### [Task description]
Once you find the line with "The image size is (399, 266).", transcribe it and all the lines that follow to the end of the data, exactly as written; skip any pictures.

___ Supplied material ___

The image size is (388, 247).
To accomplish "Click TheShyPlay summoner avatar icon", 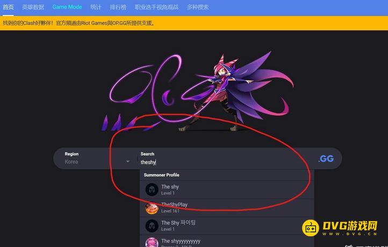I will tap(152, 208).
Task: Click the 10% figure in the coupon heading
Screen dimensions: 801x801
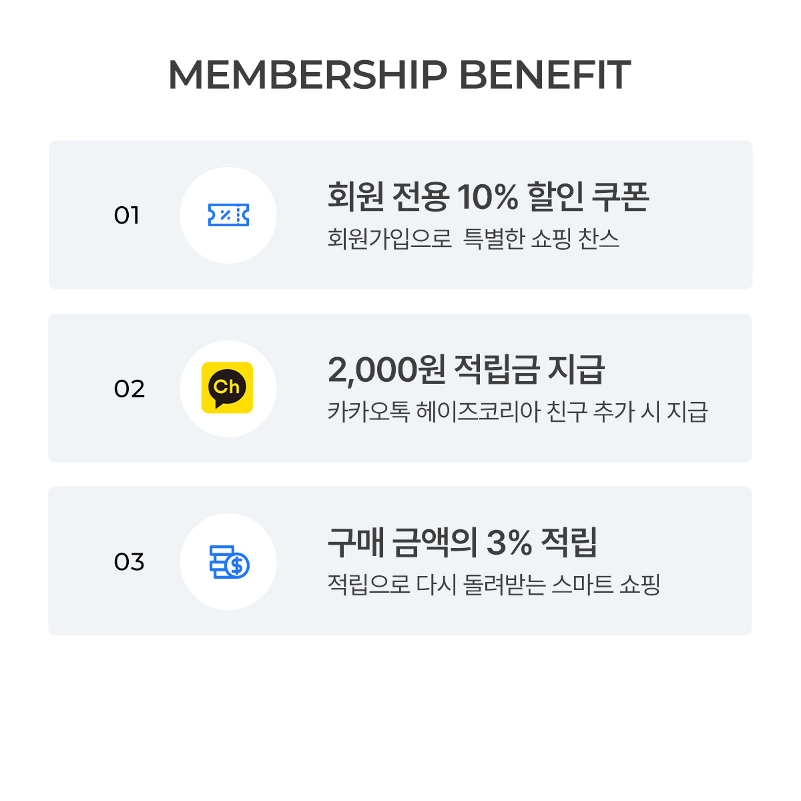Action: [487, 197]
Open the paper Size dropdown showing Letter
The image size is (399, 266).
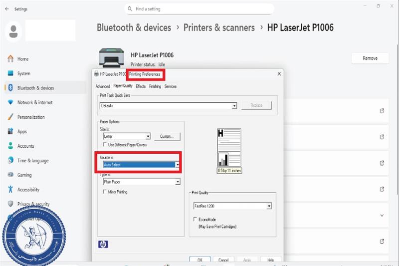(148, 136)
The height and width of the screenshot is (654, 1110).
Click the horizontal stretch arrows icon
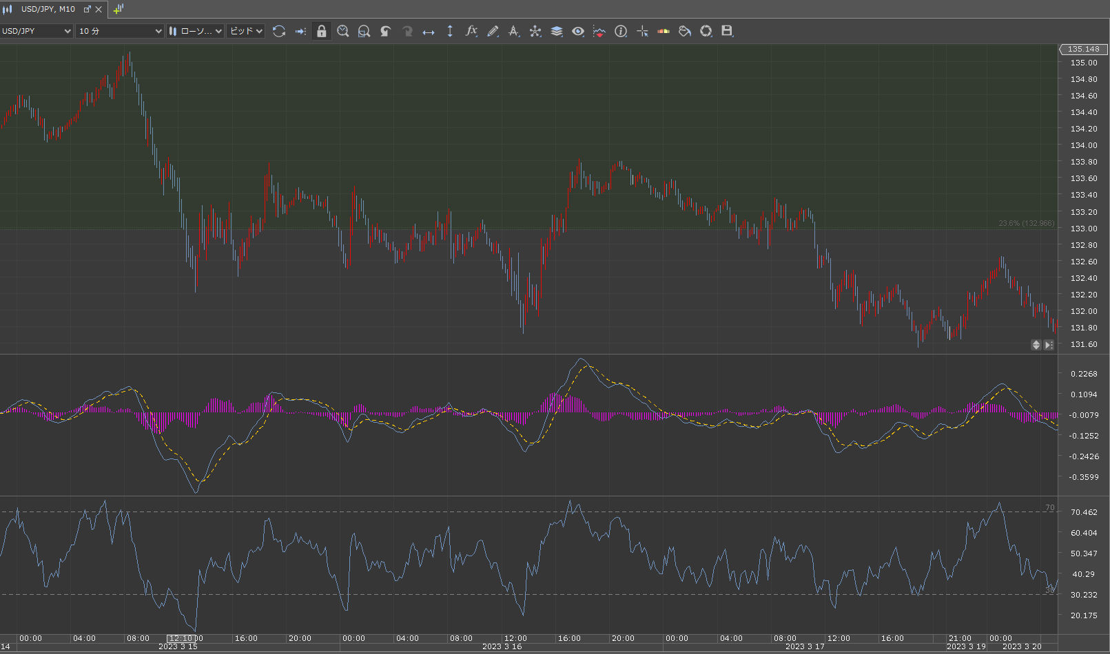coord(429,31)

___

### [Task solution]
The image size is (399, 266).
(148, 136)
The height and width of the screenshot is (654, 1110).
Click the horizontal stretch arrows icon
coord(429,31)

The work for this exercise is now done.